Because Document was refactored to be either text or media (never both), getText() legitimately returns null for image-only documents. The method still unconditionally adds the "doc_content" field, so a media document triggers the NPE during ValueFactory.value(null).

Typical flow that exposes the bug:

My custom EmbeddingModel converts each incoming image to a float-array vector via a FastAPI CLIP endpoint.

I build a list of media-only Document objects, one per uploaded file.

I inject VectorStore (backed by QdrantVectorStore) and call vectorStore.add(documents).

doAdd(...) calls toPayload(document) for every item; the very first image document crashes with the NPE, aborting the entire batch.

The problem is independent of the embedding model: it happens before the vectors are sent to Qdrant, purely because the payload builder assumes text content is always present.
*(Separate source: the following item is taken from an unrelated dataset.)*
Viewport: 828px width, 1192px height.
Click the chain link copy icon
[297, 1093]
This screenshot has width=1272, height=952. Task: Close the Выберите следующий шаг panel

Comment From: dev-jonghoonpark

The Media class has two public constructors:

  • public Media(MimeType mimeType, URI uri)
  • public Media(MimeType mimeType, Resource resource)

How were you able to use a byte[] as the second argument in your example?

Comment From: dev-jonghoonpark

I think your use case falls outside the expected scope of usage currently supported by Spring AI. If you use a custom embedding model to convert images to vectors, wouldn't it be better to use the QdrantClient directly to add and the vector data? What do you think?

Comment From: devMtn30

The Media class has two public constructors:

  • public Media(MimeType mimeType, URI uri)
  • public Media(MimeType mimeType, Resource resource)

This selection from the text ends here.